Collected data entries:
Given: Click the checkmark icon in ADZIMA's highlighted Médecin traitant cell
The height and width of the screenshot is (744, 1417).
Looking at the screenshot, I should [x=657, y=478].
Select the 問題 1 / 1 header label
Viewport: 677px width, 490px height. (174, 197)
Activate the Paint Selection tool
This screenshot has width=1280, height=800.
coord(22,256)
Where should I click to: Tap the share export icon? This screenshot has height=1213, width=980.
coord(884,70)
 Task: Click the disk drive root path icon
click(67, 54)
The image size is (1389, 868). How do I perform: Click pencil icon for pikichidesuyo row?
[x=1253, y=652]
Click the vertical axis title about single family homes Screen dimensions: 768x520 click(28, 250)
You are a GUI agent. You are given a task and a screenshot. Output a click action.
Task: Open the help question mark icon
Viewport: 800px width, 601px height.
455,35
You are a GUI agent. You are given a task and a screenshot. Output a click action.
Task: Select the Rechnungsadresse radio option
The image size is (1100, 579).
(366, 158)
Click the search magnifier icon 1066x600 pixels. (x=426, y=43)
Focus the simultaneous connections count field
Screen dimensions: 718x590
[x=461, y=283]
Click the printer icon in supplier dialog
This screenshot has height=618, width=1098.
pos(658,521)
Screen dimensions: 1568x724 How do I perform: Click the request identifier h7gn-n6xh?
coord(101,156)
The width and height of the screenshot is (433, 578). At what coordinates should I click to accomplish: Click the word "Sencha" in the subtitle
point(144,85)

Requirements: Update all the items above, replacing each occurrence of "Screen dimensions" with "Display dimensions". Keep everything else unchanged.

Response for this exercise:
Given: Click the checkmark icon in ADZIMA's highlighted Médecin traitant cell
The height and width of the screenshot is (744, 1417).
Looking at the screenshot, I should [x=657, y=478].
Select the 問題 1 / 1 header label
Viewport: 677px width, 490px height. (174, 197)
Activate the Paint Selection tool
This screenshot has width=1280, height=800.
coord(22,256)
Where should I click to: Tap the share export icon? This screenshot has height=1213, width=980.
coord(884,70)
 Task: Click the disk drive root path icon
click(67, 54)
The image size is (1389, 868). How do I perform: Click pencil icon for pikichidesuyo row?
[x=1253, y=652]
Click the vertical axis title about single family homes Display dimensions: 768x520 click(28, 250)
You are a GUI agent. You are given a task and a screenshot. Output a click action.
Task: Open the help question mark icon
Viewport: 800px width, 601px height.
455,35
You are a GUI agent. You are given a task and a screenshot. Output a click action.
Task: Select the Rechnungsadresse radio option
The image size is (1100, 579).
(366, 158)
Click the search magnifier icon 1066x600 pixels. (x=426, y=43)
Focus the simultaneous connections count field
Display dimensions: 718x590
[x=461, y=283]
Click the printer icon in supplier dialog
This screenshot has height=618, width=1098.
pos(658,521)
Display dimensions: 1568x724 How do I perform: Click the request identifier h7gn-n6xh?
coord(101,156)
The width and height of the screenshot is (433, 578). At what coordinates should I click to accomplish: Click the word "Sencha" in the subtitle
point(144,85)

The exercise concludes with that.